In his book, Thorne further states: “Astronomers in the 1930’s responded enthusiastically to the Baade-Zwicky concept of a supernova, but treated Zwicky’s neutron star and cosmic ray ideas with disdain…In fact it is clear to me from a detailed study of Zwicky’s writings of the era that he did not understand the laws of physics well enough to be able to substantiate his ideas.” This opinion was also held by Robert Oppenheimer who published a set of papers with collaborators Volkoff, Snyder, and Tolman, on Russian physicist Lev Landau’s ideas about stellar energy originating from a neutron core at the heart of a star.
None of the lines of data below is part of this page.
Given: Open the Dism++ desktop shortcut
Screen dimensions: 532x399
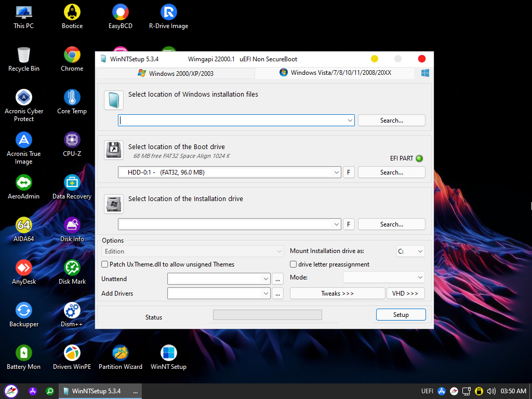Looking at the screenshot, I should tap(72, 315).
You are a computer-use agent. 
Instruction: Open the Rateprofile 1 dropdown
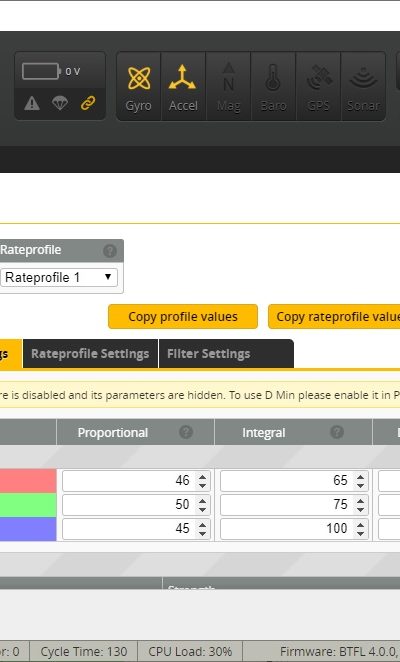tap(59, 277)
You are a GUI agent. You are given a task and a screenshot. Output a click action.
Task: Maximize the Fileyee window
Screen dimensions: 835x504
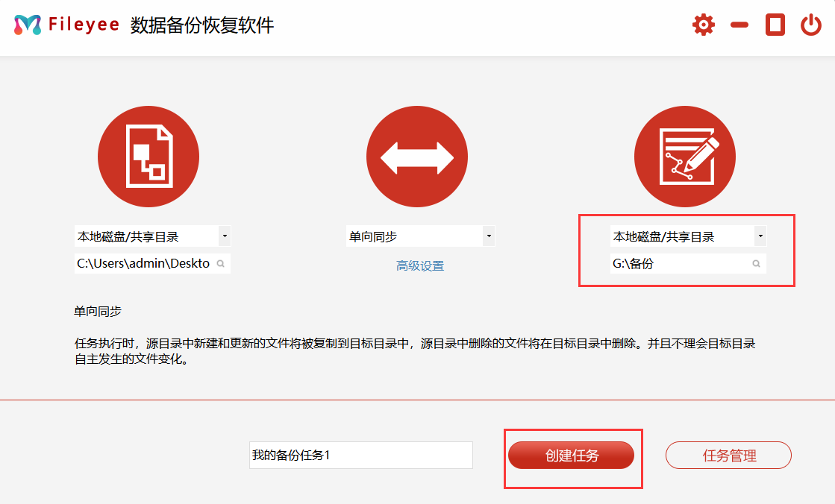tap(775, 25)
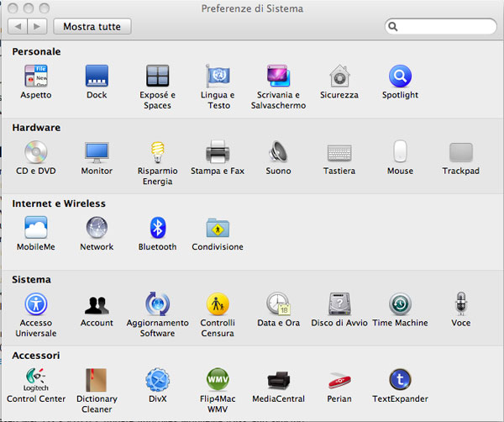Click the forward navigation arrow

coord(38,27)
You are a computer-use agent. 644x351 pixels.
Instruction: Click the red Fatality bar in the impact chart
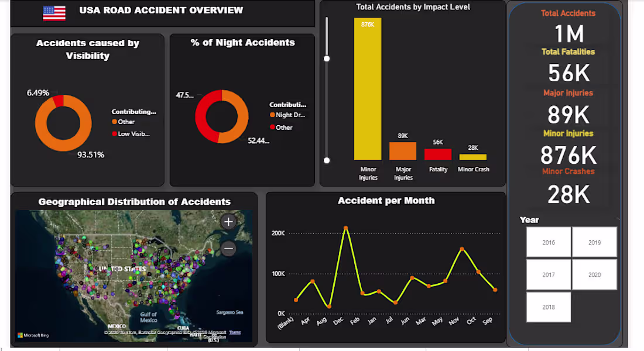click(x=439, y=155)
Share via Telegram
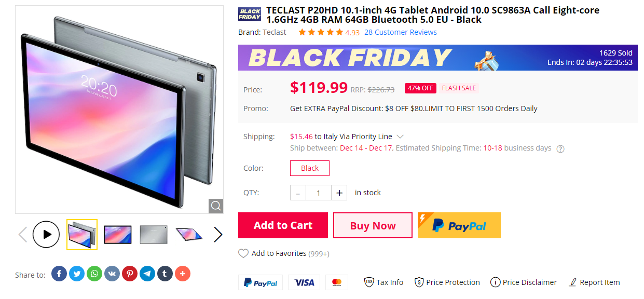 (147, 274)
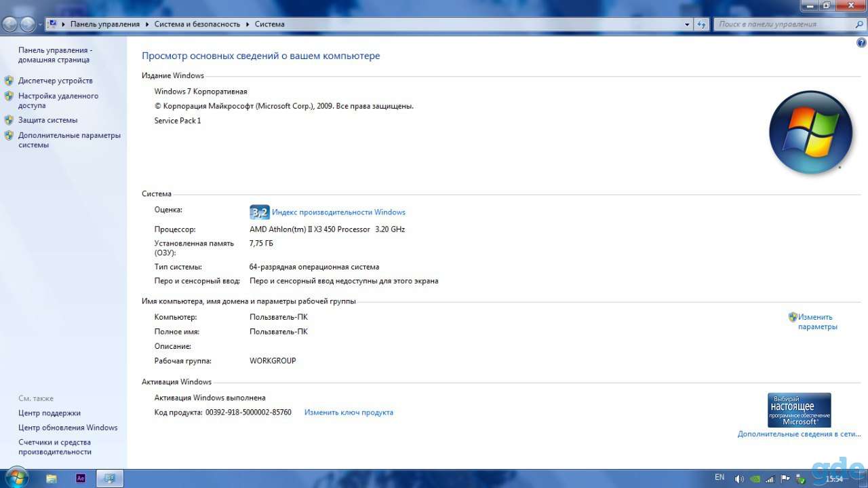The width and height of the screenshot is (868, 488).
Task: Click the refresh button beside address bar
Action: tap(703, 24)
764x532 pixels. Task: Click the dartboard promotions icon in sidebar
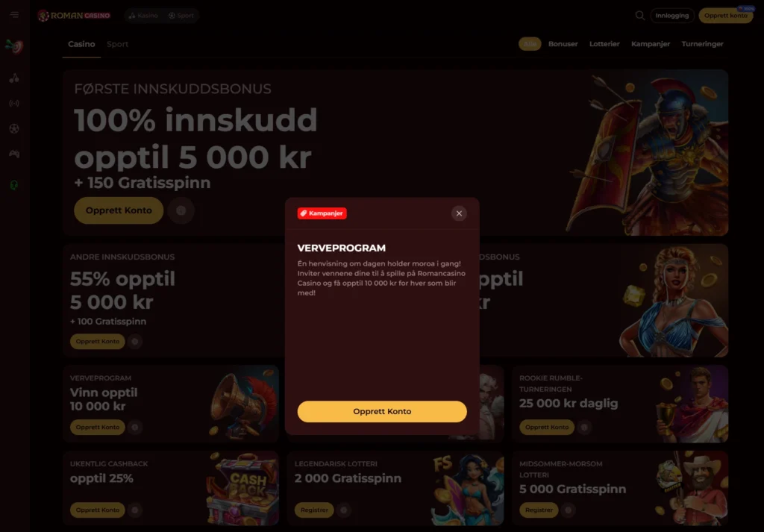pos(14,46)
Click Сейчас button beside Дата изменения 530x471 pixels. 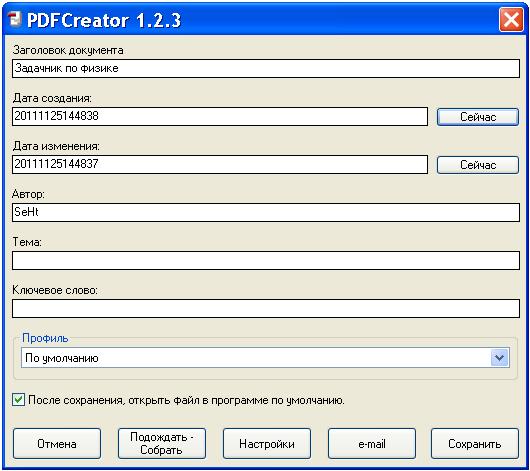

Oppenheimer ignored Zwicky’s speculative proposals, though he must have been familiar with them as he worked about half of each year at Caltec.
The Oppenheimer papers were mainly theoretical in nature and based upon the principles of relativistic physics. In a 1939 paper of Oppenheimer and Snyder, since they had neither the detailed knowledge nor the computational machinery to formulate a realistic model of a collapsing star, they took as their starting point a star that was precisely spherical, non-spinning, non-radiating, of uniform density and no internal pressure. Their conclusions included that, for an observer from a static external reference frame, the implosion of a massive star freezes at the critical circumference of the star (i.e. where gravity becomes so strong that not even light can escape) but, as considered from the reference frame of the star’s surface, it may continue to implode (ultimately to a Schwarzschild singularity—the term “black hole” had yet to be invented).
These Oppenheimer papers, which concluded that either neutron stars or black holes could be the outcome of massive star implosion, were about as far as physicists could go at that time. As a further deterrent to speculation on the fate of imploding massive stars, the most prominent physicist of the time, Albert Einstein, and the doyen of astronomers, Sir Arthur Eddington, both vigorously opposed the concepts involved in stellar collapse beyond the white dwarf stage. Thus the subject appears to have been put on hold coincident with the outbreak of war in 1939.
During the 1940’s, virtually all capable physicists were occupied with tasks relating to the war effort. Apparently this was not so for Russian-born astronomer-physicist, George Gamow, a professor at Leningrad who had taken up a position at George Washington University in 1934. Gamow conceived the beginning of the Hubble expanding universe as a thermonuclear fireball in which the original stuff of creation was a dense gas of protons, neutrons, electrons, and gamma radiation which transmuted by a chain of nuclear reactions into the variety of elements that make up the world of today. Referring to this work, Overbye[4] writes: “In the forties, Gamow and a group of collaborators wrote a series of papers spelling out the details of thermonucleogenesis. Unfortunately their scheme didn’t work. Some atomic nuclei were so unstable that they fell apart before they could fuse again into something heavier, thus breaking the element building chain. Gamow’s team disbanded in the late 40’s, its work ignored and disdained.”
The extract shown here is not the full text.